The culprits in the case at bar (as in Chiareila) owed no duty to the sellers of the target company securities which they purchased. Though they deceptively and improperly violated a fiduciary duty to their employers and customers of their employers, those parties had not at that time actually purchased or sold any target company securities. All that can be said is, as Mr. Justice Stevens judiciously observes, that respectable arguments could be made in support of either position (445 U.S. at 238, 100 S.Ct. at 1120).
Hence I prefer to rest my concurrence in the reversal of the District Court’s exculpation of defendant from trial for his reprehensible activities upon the more solid *21ground that he has clearly violated the Mail Fraud statute, 18 U.S.C. § 1341. As required by that provision, defendant is a person who “having devised ... a scheme ... to defraud,” for the purpose of “executing such scheme” makes use of the mails.

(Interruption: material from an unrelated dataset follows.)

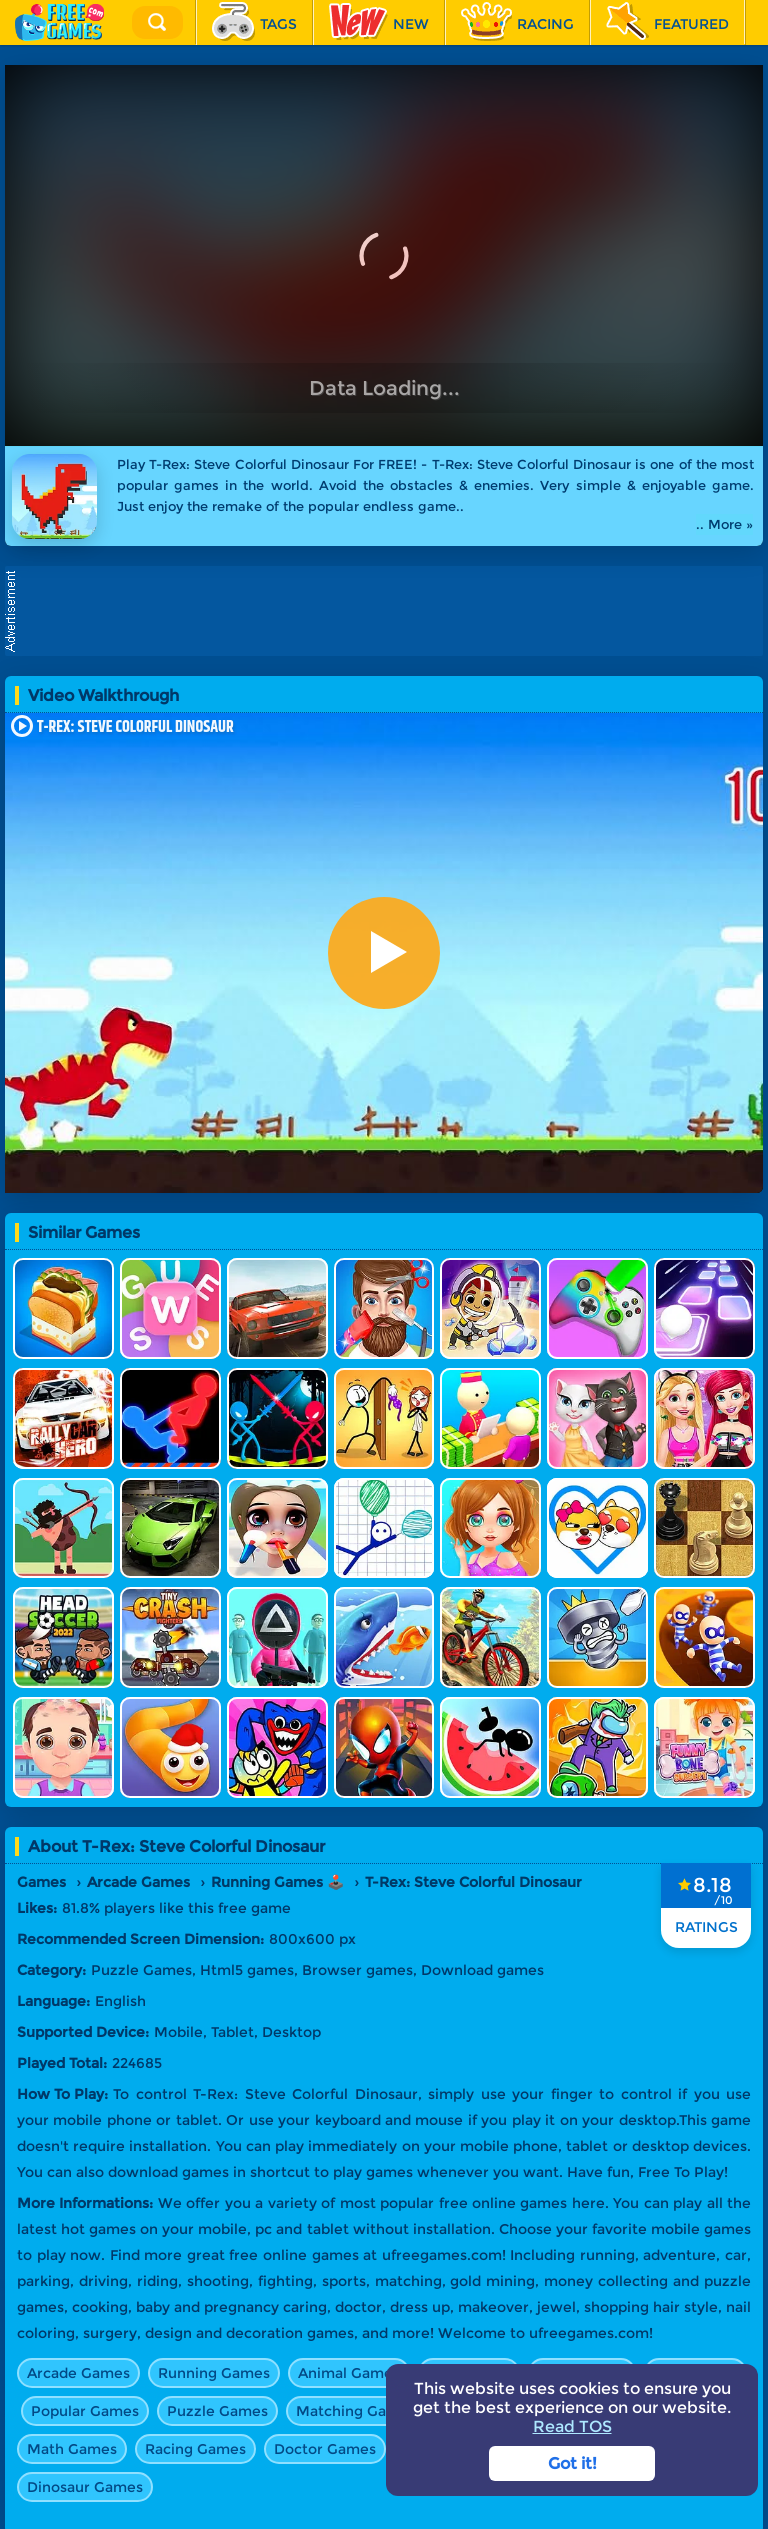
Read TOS (572, 2426)
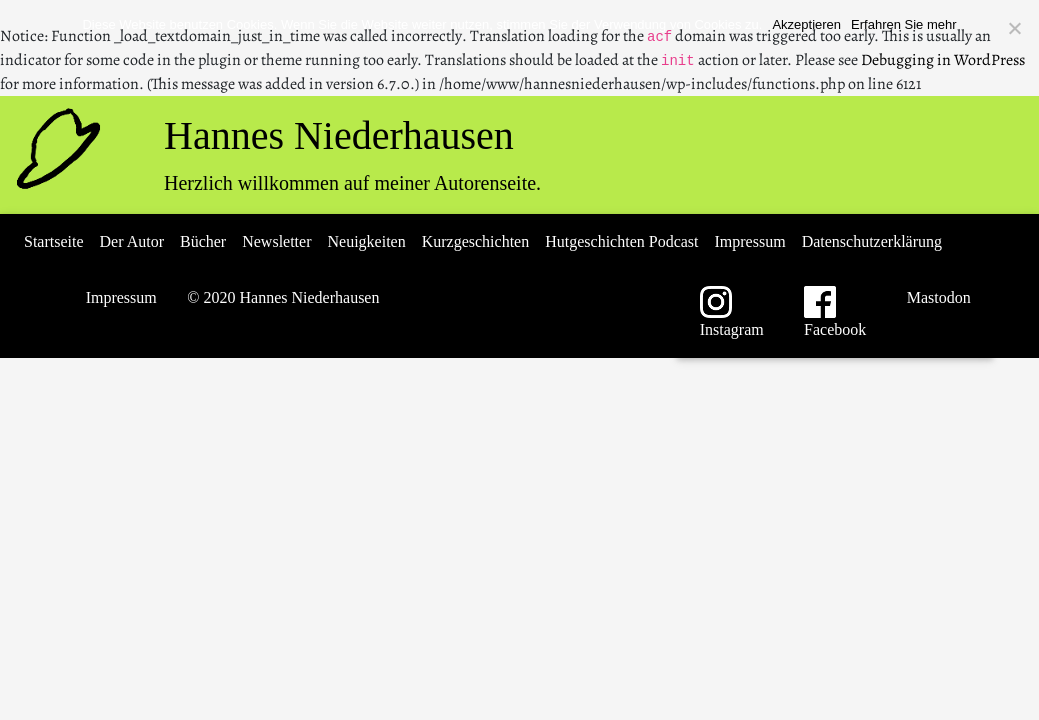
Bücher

In view of the sophisticated mechanisms employed for concealment of defendant’s activities by use of foreign bank accounts, distribution of purchase orders, and utilization of confederates abroad, it is plain that the fraudulent scheme contemplated use of the mails as an integral feature of its operation and an essential incident to its successful consummation. Pereira v. United States, 347 U.S. 1, 8-9, 74 S.Ct. 358, 362-363, 98 L.Ed. 435 (1954). That defendant’s scheme was one to defraud is explicitly demonstrated by United States v. Von Barta, 635 F.2d 999, 1006-1007 (2d Cir.1980).
Accordingly, I concur in reversal of the order of the district court.